An easy way to figure out if your warehouse is organized is to think about how easy it is for employees to complete simple tasks. For instance, are different zones in your warehouse easy to locate with clear signage? Do you use warehouse barcode labels on each item to assist your employees to locate products they are looking for more efficiently? Is there clear signage to indicate where each and every product is located?
These are just two examples of easy and inexpensive modifications that will make your warehouse significantly more organized. It’s the simple things, after all, that make a huge difference to employee productivity and happiness.
2. Is my warehouse laid out in a way that promotes productivity?
Your warehouse layout is one of the most critical decisions you can make as a warehouse manager. The layout of your warehouse, after all, can make it simple for employees to complete their job, or make it a burden.
Think about it – if the layout of your warehouse zones and the items stored in each zone don’t make logical sense, you’ll be creating a needless hassle for your employees. And the more hassle they have to deal with, the more discontent they’ll feel. That’s not to mention that an improvement to your layout will lead to greater efficiency, and therefore help your warehouse’s bottom line.

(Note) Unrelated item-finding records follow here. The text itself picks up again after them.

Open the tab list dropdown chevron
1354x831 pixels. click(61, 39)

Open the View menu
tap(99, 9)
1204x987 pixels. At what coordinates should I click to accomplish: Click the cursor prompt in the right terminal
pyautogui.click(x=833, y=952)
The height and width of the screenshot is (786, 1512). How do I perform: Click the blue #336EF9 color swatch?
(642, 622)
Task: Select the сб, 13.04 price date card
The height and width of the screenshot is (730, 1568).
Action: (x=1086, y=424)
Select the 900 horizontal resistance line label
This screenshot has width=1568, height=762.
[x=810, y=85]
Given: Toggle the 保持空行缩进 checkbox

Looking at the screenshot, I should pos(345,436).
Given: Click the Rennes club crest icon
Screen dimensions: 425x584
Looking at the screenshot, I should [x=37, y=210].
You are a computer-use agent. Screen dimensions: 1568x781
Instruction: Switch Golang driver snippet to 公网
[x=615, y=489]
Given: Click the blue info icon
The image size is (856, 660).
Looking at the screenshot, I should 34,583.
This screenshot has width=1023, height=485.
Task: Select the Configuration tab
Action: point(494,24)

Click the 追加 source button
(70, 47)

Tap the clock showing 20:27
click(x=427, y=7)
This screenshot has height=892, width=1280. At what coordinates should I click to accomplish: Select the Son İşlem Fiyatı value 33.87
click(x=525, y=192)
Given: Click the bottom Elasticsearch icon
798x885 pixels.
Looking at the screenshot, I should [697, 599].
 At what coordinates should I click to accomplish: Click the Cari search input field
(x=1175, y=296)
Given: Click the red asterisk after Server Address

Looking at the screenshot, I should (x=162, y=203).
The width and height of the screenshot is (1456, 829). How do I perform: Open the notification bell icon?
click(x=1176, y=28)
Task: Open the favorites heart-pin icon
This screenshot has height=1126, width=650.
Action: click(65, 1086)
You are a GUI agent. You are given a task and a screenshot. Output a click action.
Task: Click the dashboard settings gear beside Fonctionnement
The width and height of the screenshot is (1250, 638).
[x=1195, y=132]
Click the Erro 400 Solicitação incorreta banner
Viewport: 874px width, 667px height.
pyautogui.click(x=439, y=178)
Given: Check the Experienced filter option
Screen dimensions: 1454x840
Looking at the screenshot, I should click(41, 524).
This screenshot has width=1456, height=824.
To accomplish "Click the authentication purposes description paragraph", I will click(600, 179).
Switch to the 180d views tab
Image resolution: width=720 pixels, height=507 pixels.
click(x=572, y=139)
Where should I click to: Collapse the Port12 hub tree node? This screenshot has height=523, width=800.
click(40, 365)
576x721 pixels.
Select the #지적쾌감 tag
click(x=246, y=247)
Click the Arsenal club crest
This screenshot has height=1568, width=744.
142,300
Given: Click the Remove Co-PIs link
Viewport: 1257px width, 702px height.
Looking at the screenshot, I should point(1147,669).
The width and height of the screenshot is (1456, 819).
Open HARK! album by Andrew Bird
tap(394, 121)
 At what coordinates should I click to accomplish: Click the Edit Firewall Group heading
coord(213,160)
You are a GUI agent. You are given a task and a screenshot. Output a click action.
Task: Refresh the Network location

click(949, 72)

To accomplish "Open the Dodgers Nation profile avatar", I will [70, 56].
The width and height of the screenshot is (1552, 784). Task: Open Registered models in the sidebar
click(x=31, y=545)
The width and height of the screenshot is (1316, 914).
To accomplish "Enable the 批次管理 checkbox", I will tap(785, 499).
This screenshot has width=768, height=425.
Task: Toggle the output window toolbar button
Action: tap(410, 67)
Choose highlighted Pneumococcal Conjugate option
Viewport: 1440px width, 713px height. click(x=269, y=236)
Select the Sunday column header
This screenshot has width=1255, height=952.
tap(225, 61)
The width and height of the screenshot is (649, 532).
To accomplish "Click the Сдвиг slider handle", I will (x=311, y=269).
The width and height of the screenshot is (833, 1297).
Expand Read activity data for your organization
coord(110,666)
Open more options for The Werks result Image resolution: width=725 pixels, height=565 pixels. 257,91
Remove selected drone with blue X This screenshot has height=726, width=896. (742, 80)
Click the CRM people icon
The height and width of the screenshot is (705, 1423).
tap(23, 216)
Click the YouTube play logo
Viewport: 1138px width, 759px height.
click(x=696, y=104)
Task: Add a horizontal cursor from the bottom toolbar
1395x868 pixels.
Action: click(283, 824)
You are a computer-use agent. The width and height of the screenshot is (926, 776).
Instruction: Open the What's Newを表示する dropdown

The good news is that there are a number of ways you can improve your warehouse layout. Logistics Bureau suggests such tips as expanding your goods-in section, reviewing your pick paths, rearranging storage locations, and creating more cross-aisles.
And remember, just because a certain warehouse layout works for your competitor, doesn’t mean it is right for yours. The point is to find a layout that works for your particular employees and your warehouse’s needs.
3. Do I make my employees feel genuinely valued?
One of the most effective ways to increase positivity and productivity in your warehouse is to ask yourself if you make your employees feel genuinely valued. Reflecting on your own behavior and actions is a critical step to understanding how you personally impact your employees’ feelings of being valued.
You’ll need to think back on the measures you’ve taken to communicate value to your employees – and the ways in which you may have done the reverse. Of course, the process doesn’t end here. After you’ve done a bit of self-reflection, you’ll need to find out from your employees themselves how they feel about working in your company.
4. Is there more I could be doing to X?
To wrap up, we’ll leave you with one last question to ask yourself about your workplace. But as you may have noticed, it’s not a complete question. That’s because you have to fill in the “X.” Part of being an effective leader is figuring out both the questions and answers to progress your workplace. This process will involve a lot of analysis, reflection, and listening to feedback from employees themselves.
It will require you to ask yourself such questions as, “What is it that could make this workplace thrive, and how can I contribute to getting us there?” and “How can I directly contribute to making this a more positive and productive workplace.”
The question, really, is up to you. It’s about taking responsibility for your position in your workplace. You just need to figure out what the “X” is for you – and once you do, you’ll be one step closer to answering it.